Nothing but the lines from the one containing "You are a computer-use" through the last line of the records below should be copied, exactly and without pictures.

[Stored items from a collection]
______

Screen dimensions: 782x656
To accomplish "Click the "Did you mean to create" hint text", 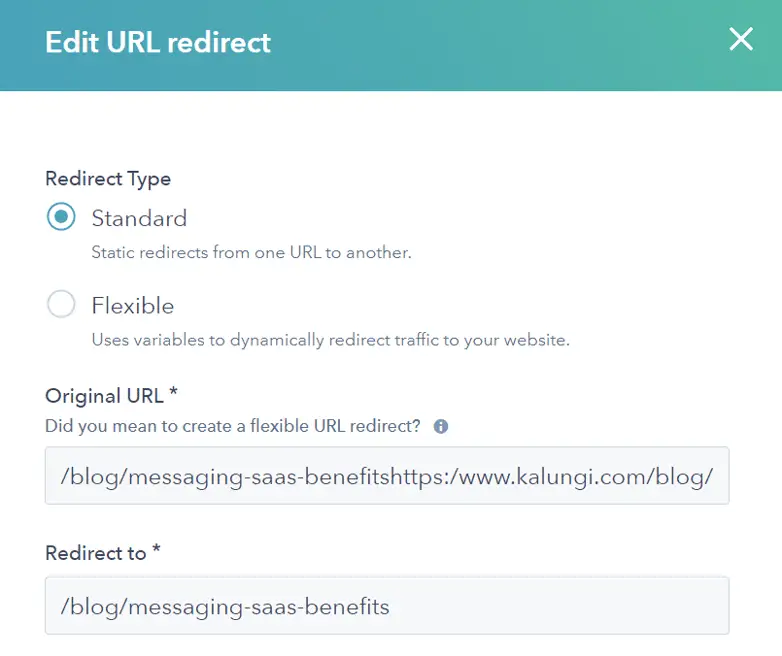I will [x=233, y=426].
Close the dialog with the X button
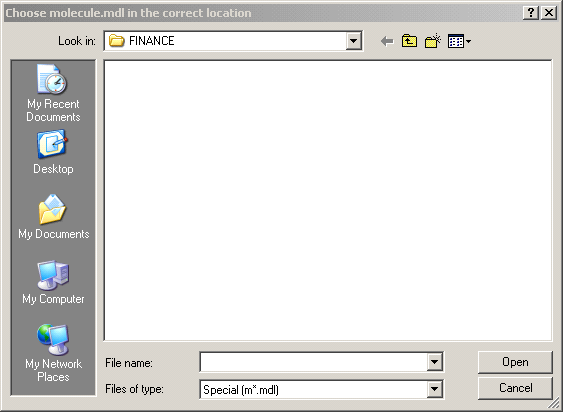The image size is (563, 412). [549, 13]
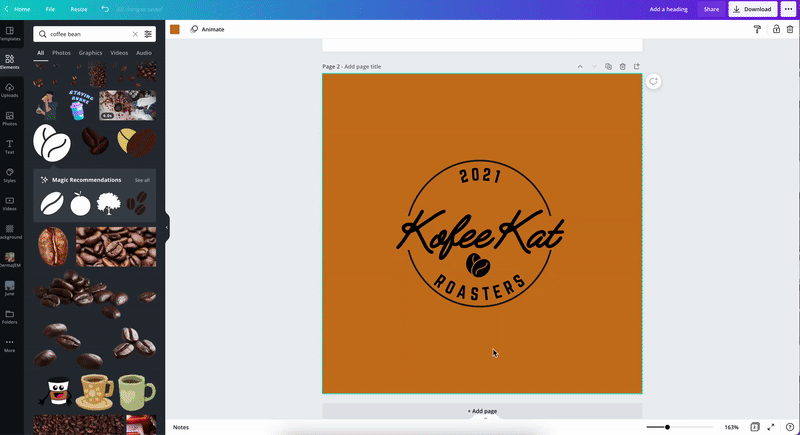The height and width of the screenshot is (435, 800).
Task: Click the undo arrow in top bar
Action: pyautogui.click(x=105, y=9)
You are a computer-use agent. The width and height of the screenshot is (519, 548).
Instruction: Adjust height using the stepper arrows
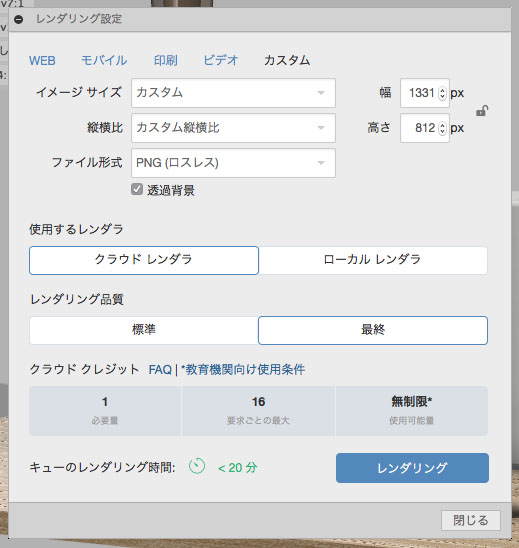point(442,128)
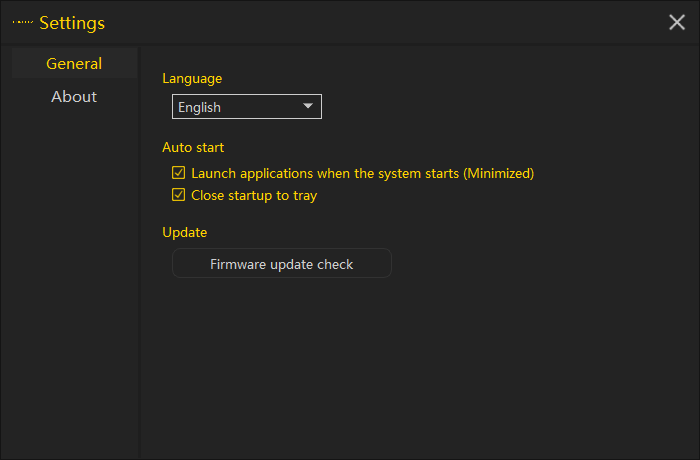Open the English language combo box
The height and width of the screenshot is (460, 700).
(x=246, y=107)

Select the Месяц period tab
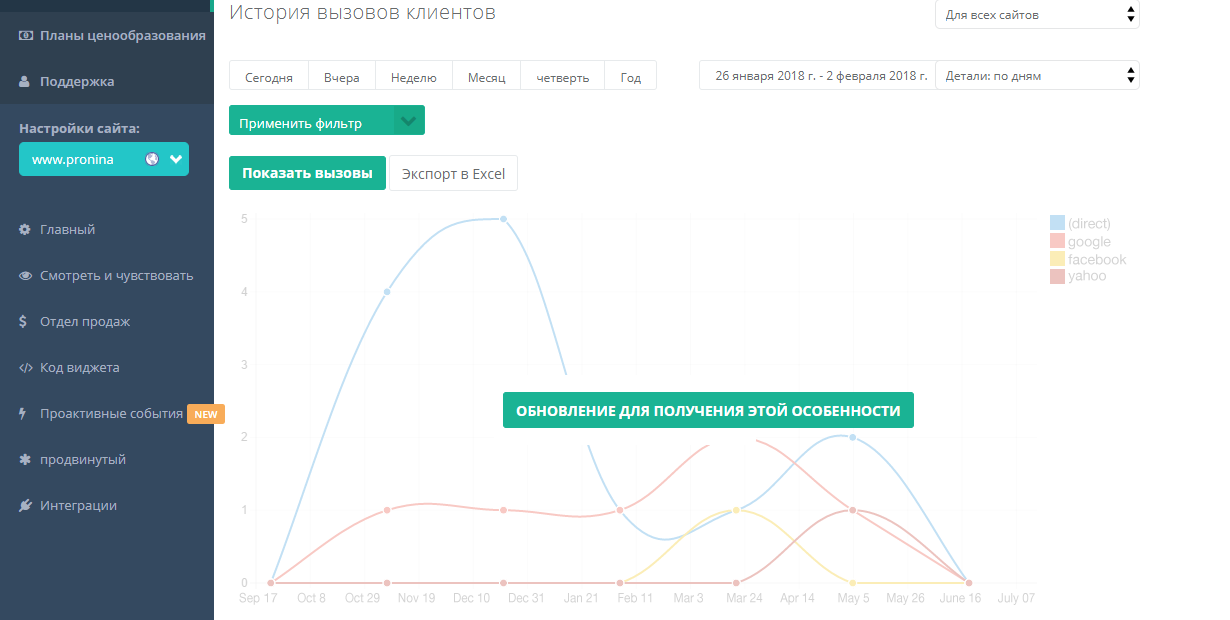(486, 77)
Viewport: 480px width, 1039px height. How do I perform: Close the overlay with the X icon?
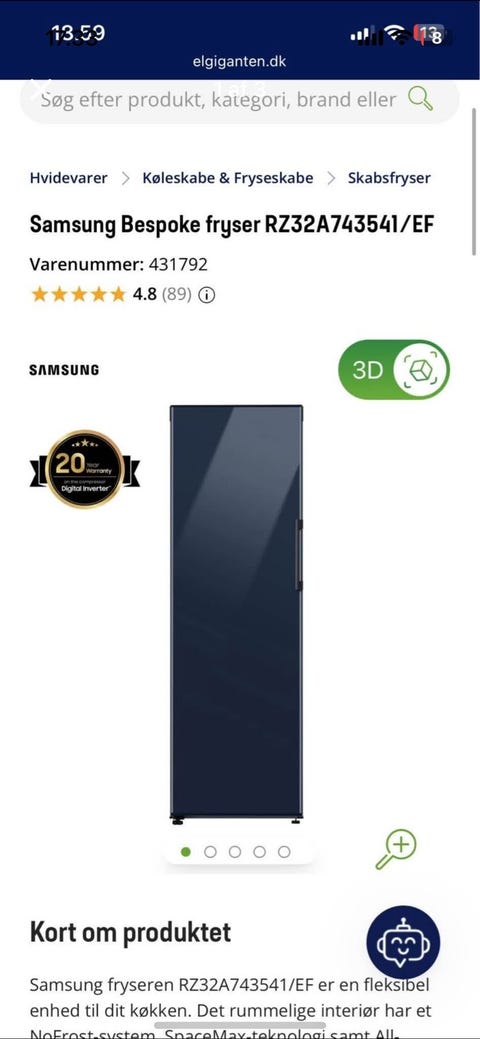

______

ANSWER FOR THIS EXERCISE -
You are a computer-use agent. The width and height of the screenshot is (519, 548).
Instruction: Adjust height using the stepper arrows
point(442,128)
Open the English language combo box
The height and width of the screenshot is (460, 700).
(x=246, y=107)

Select the Месяц period tab
(486, 77)
Viewport: 480px width, 1039px height. How do I perform: Close the overlay with the X icon?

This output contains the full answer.